Das im Hühnerei enthaltene Eiweiß hat mit einer biologischen Wertigkeit von 100 die beste Aminosäurezusammensetzung und wird daher zum Vergleich herangezogen. Diese Beispiele zeigen, dass pflanzliche Proteinquellen im Allgemeinen eine niedrigere biologische Wertigkeit haben als tierische Proteine:
Hühnerei: 100
Schweinefleisch: 85
Rindfleisch: 80
Soja: 81
Roggen: 78
Kartoffeln: 76
Kuhmilch: 72
Bohnen: 72
Mais: 72
Reis: 66
Weizen: 47
Gewusst wie: Das Ganze ist mehr als die Summe seiner Teile
Eine gesunde und umweltschonende Ernährung ist pflanzenbasiert. Pflanzliche Lebensmittel weisen aber häufig nicht das volle Spektrum an unentbehrlichen Aminosäuren auf. Wer die biologische Wertigkeit seiner Mahlzeiten erhöhen möchte, für den lohnt es sich daher zu wissen: Durch eine clevere Kombination verschiedener Lebensmittel - z.B. Eintöpfe mit Reis oder Brot, in Salaten oder im Müsli - kann die biologische Wertigkeit des aufgenommenen Proteins deutlich erhöht werden, sogar weit über das Hühnerei hinaus, zum Beispiel:
Kartoffeln + Ei: 136
Milch + Weizen: 125
Ei + Soja: 124
Ei + Milch: 119
Kartoffeln + Milch: 114
Ei + Mais: 114
Bohnen + Mais: 100
Der Klassiker mit dem größten Aufwertungseffekt ist die Kombination von Kartoffeln und Ei: So hat die Kartoffel zwar schon alleine eine relativ hohe biologische Wertigkeit (76), aber kombiniert mit Ei - z.B. als Gröstl oder Kartoffelpüree mit Spiegelei - erreicht sie einen außergewöhnlichen Spitzenwert (136)! Das liegt daran, dass sich die Aminosäurenprofile der beiden Nahrungsmittel perfekt ergänzen. Auch Hülsenfrüchte und Getreide werten sich in geschickter Kombination gegenseitig auf. So ist z.B. Getreide arm an den Aminosäuren Lysin, Threonin und Tryptophan, aber reich an Methionin. Hülsenfrüchte wiederum sind arm an Methionin, aber reich an Threonin und Tryptophan.
Gut verfügbar oder nicht?
Wie so oft, ist es aber nicht ganz so simpel: Denn für die Beurteilung der Eiweißqualität müssen zusätzliche Faktoren wie insbesondere die Verdaulichkeit berücksichtigt werden. Denn es heißt nicht unbedingt, dass unser Körper alle im Eiweiß enthaltenen Aminosäuren auch tatsächlich aufnehmen und verwerten kann. Auch hier schneiden pflanzliche Proteine im Vergleich zu tierischen im Allgemeinen schlechter ab. Erhitzungsprozesse im Rahmen der industriellen Verarbeitung und zuhause im Haushalt können die Verdaulichkeit allerdings sehr positiv aber auch negativ beeinflussen. So verringern z.B. chemische Reaktionen bei der Bräunung (z.B. beim Brot backen) die Verfügbarkeit der Aminosäuren. Umgekehrt werden beim Kochen von Hülsenfrüchten, Kartoffeln oder Getreide Faktoren inaktiviert, die das Aufspalten des Eiweißes verhindern – die Verfügbarkeit der Aminosäuren steigt.

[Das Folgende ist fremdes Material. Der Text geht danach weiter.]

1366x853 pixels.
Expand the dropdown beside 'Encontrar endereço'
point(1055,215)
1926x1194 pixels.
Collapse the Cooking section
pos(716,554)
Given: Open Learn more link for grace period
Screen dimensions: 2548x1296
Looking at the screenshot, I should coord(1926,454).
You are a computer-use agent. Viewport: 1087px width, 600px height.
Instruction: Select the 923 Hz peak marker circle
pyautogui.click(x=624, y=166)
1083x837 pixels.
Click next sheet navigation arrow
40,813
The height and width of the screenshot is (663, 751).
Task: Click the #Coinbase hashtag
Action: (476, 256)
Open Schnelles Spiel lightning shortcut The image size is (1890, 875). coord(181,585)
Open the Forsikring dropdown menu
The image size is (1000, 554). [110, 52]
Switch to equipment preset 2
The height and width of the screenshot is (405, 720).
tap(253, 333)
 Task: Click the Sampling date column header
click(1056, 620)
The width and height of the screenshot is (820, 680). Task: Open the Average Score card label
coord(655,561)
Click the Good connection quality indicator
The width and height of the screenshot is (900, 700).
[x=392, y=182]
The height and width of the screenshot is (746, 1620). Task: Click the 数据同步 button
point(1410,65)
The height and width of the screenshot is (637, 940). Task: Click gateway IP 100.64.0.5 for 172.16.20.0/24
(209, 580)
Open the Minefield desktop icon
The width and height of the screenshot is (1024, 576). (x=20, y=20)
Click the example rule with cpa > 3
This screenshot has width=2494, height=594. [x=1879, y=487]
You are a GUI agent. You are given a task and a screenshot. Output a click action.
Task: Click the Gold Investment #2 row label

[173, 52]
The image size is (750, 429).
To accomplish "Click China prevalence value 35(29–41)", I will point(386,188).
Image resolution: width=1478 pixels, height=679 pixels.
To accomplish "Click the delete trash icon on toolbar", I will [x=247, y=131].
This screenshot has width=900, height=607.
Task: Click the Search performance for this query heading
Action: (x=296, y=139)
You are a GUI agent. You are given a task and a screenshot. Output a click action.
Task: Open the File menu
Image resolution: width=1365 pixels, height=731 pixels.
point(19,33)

Besonders relevant für Kranke, Sportler und Ältere
Auf eine hohe biologische Wertigkeit und Verdaulichkeit zu achten, ist ganz besonders für Menschen sinnvoll, die aus gesundheitlichen Gründen ihre Proteinzufuhr im Auge behalten sollen (z.B. bei einer Nierenerkrankung). Da Proteine mit hoher biologischer Wertigkeit effektiver für den Aufbau und die Regeneration von Körpergewebe genutzt werden können, ist es auch für Sportler, ältere Menschen und in der Heilungsphase vorteilhaft, auf eine hochwertige Proteinzufuhr und insbesondere bei pflanzenbasierter Ernährung auf gezielte Kombinationen zu setzen.